I am trying to make a parser for strings such as "Union[Dict[str,str],Dict[str,str]]" with antlr3. Below is the parser grammar that I use to generate the parser.
grammar PyType;
options {
output=AST;
ASTLabelType=CommonTree;
}
tokens {
OPEN_SQ_BR = '[';
CLOSE_SQ_BR = ']';
LIST = 'List';
SET = 'Set';
UNION = 'Union';
DICT = 'Dict';
TUPLE = 'Tuple';
COMMA = ',';
/* Nothing = 'nothing'; */
OPTIONAL = 'Optional';
HYPHEN = '-' ;
UNDERSCORE = '_' ;
DOT = '\.';
}
/*------------------------------------------------------------------
* PARSER RULES
*------------------------------------------------------------------*/
parse
: expr
;
list_element
: OPEN_SQ_BR expr CLOSE_SQ_BR -> expr
;
union_element
: OPEN_SQ_BR (expr COMMA)+ CLOSE_SQ_BR -> expr+;
list_expr
: LIST^ list_element*;
set_expr
: SET^ list_element*;
union_expr
: UNION^ union_element;
dict_expr
: DICT^ union_element;
tuple_expr
: TUPLE^ union_element;
optional_expr
: OPTIONAL^ union_element;
DIGIT : '0'..'9' ;
LETTER : 'a'..'z' |'A'..'Z'|'0'..'9'|'_' ;
NUMBER : DIGIT+ ;
SimpleType : ('a'..'z'|'A'..'Z'|'_')('a'..'z'|'A'..'Z'|'0'..'9'|'_'|'.')*('a'..'z'|'A'..'Z'|'_'|'0'..'9')
;
expr : list_expr
| set_expr
| SimpleType
| union_expr
| dict_expr
| tuple_expr
| optional_expr;
/*------------------------------------------------------------------
* LEXER RULES
*------------------------------------------------------------------*/
WHITESPACE : ( '\t' | ' ' | '\r' | '\n'| '\u000C' )+ { $channel = HIDDEN; } ;
Following strings are parsed correctly with the above grammer.

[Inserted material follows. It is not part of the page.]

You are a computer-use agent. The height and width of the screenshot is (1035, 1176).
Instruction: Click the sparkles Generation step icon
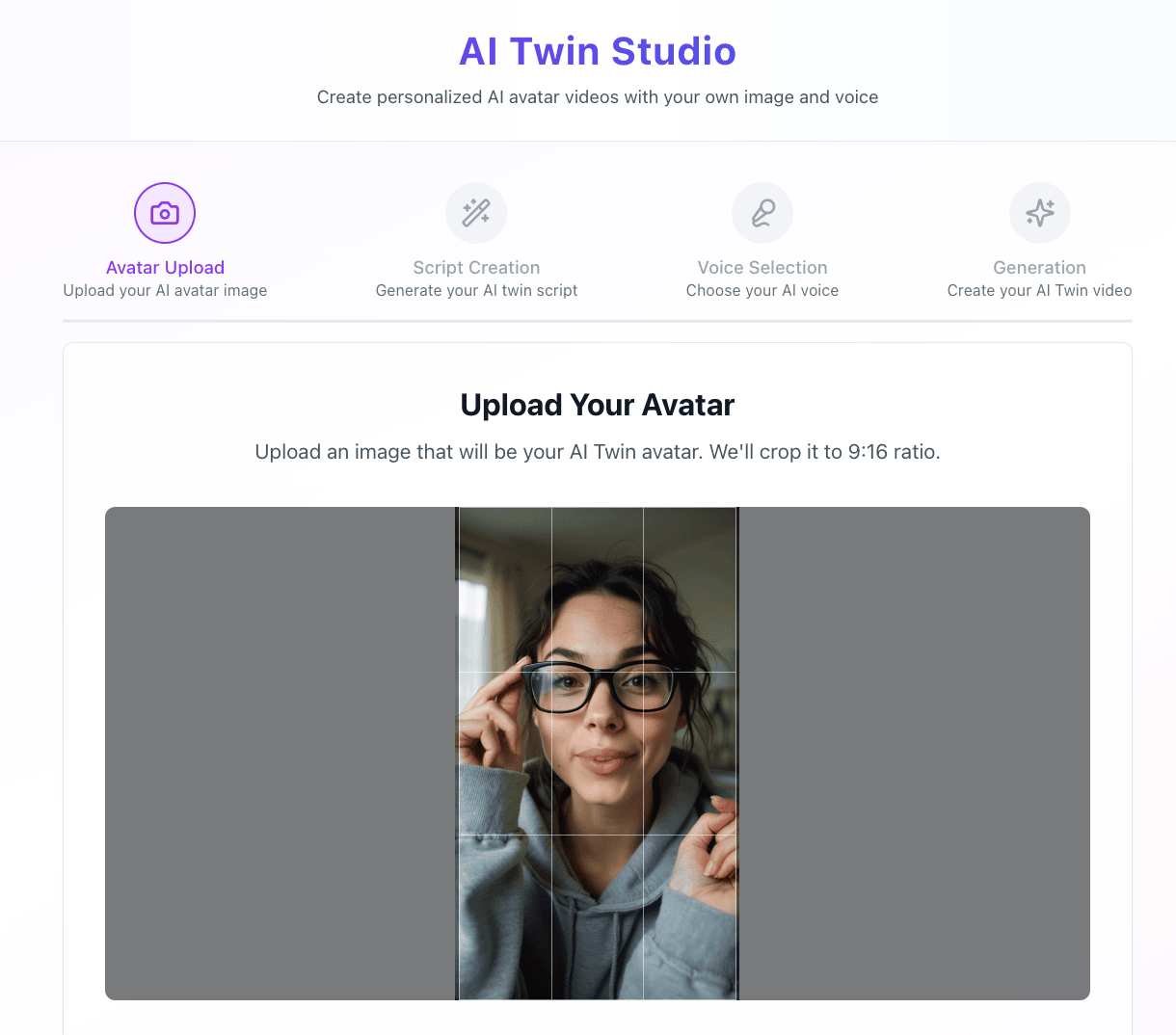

However, when I have more than one Union, Dict, or Tuple inside Union, Dict, or Tuple it does not parse correctly. For example Union[Dict[str,str],Dict[str,str]] does not parse correctly.
Could someone please help me to spot the error in the gramar?
Your rule:
union_element
: OPEN_SQ_BR (expr COMMA)+ CLOSE_SQ_BR -> expr+
;
can't be right: it says the expr
must always end with a ,
, causing it not to match Union[Dict[str,str]]
(and all other input examples you mentioned as far as I can see) but matches things like Union[Dict[str,str,],]
instead.
You should do:
union_element
: OPEN_SQ_BR expr (COMMA expr)* CLOSE_SQ_BR -> expr+
;
With that change, I think input like Union[Dict[str,str],Dict[str,str]]
will also be matched properly.